== DIRECTIONS FOR THIS TASK ==
Retype the rows from the line with "Click remove workgroup icon in top toolbar" up to and including the line with "Click the Intergraph logo emblem icon". Leave the pictures out of your answer.

== MATERIAL TO PROCESS ==
= = = =

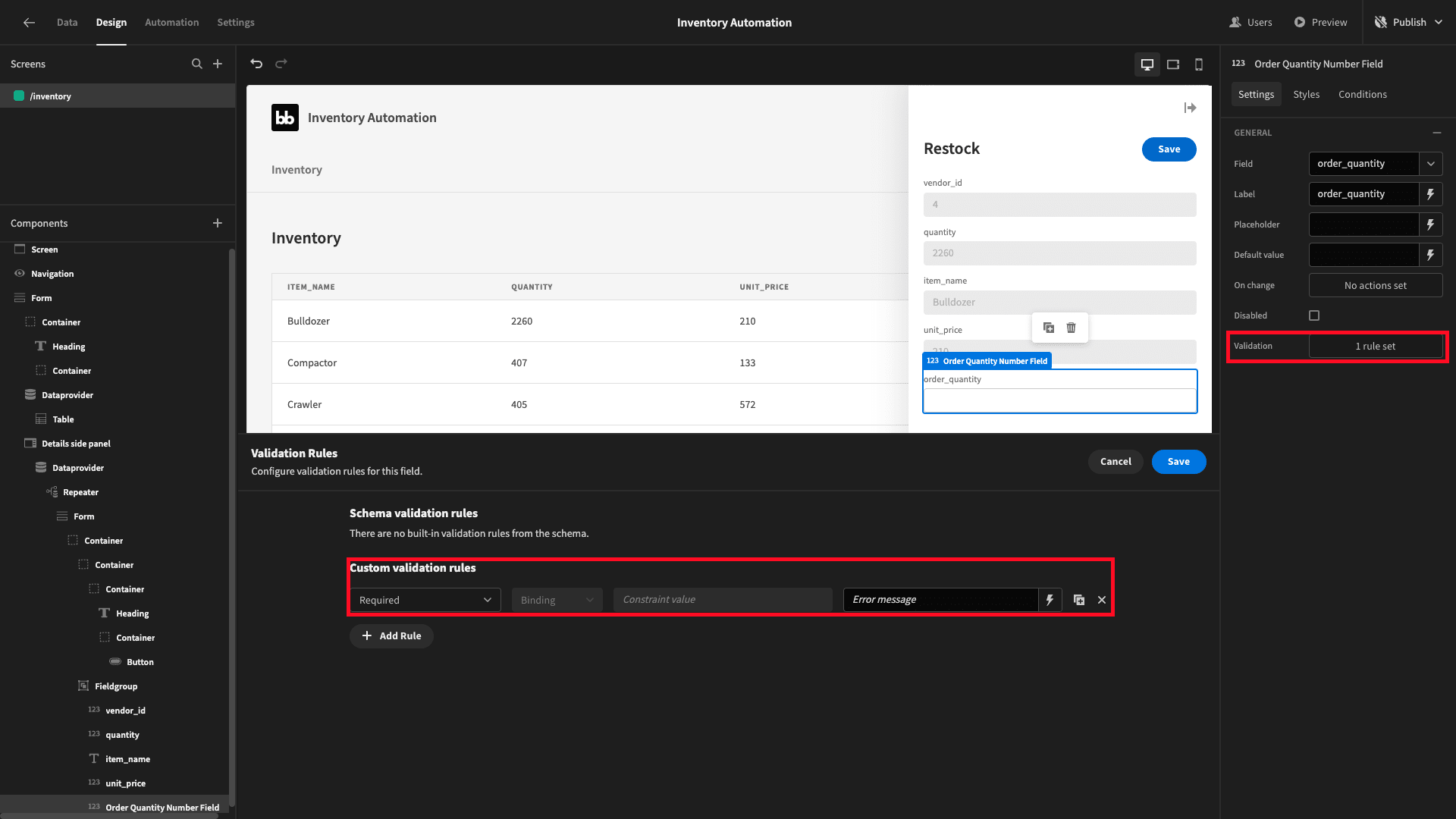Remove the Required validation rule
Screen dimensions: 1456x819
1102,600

= = = =

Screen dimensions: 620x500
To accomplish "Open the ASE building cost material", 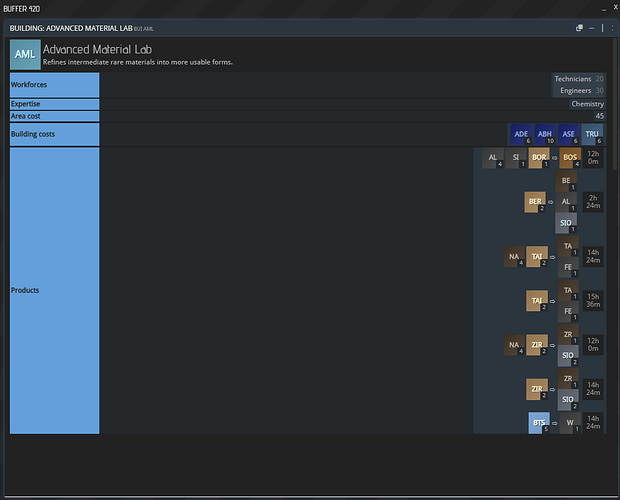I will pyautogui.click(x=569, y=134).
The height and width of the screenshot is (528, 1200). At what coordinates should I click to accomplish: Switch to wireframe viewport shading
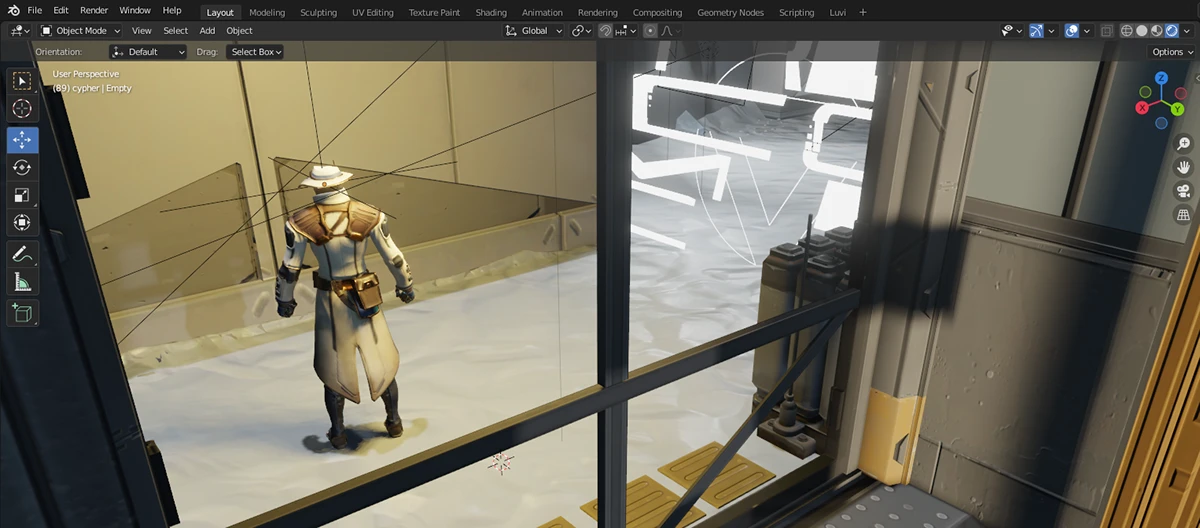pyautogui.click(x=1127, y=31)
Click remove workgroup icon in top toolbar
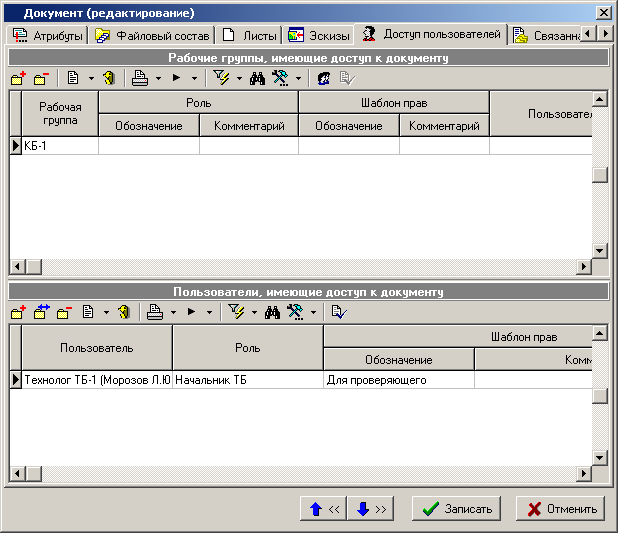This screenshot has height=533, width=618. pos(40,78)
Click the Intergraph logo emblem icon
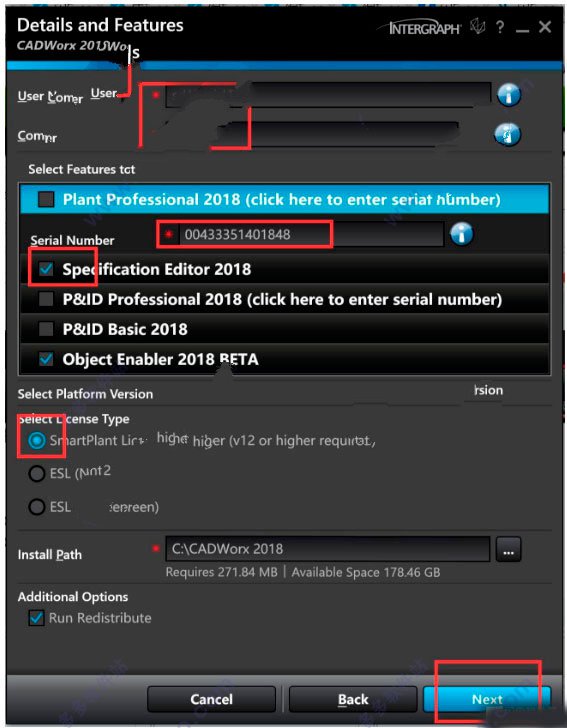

= = = =

== FINISHED EXERCISE ==
Click remove workgroup icon in top toolbar
This screenshot has height=533, width=618. pos(40,78)
Click the Intergraph logo emblem icon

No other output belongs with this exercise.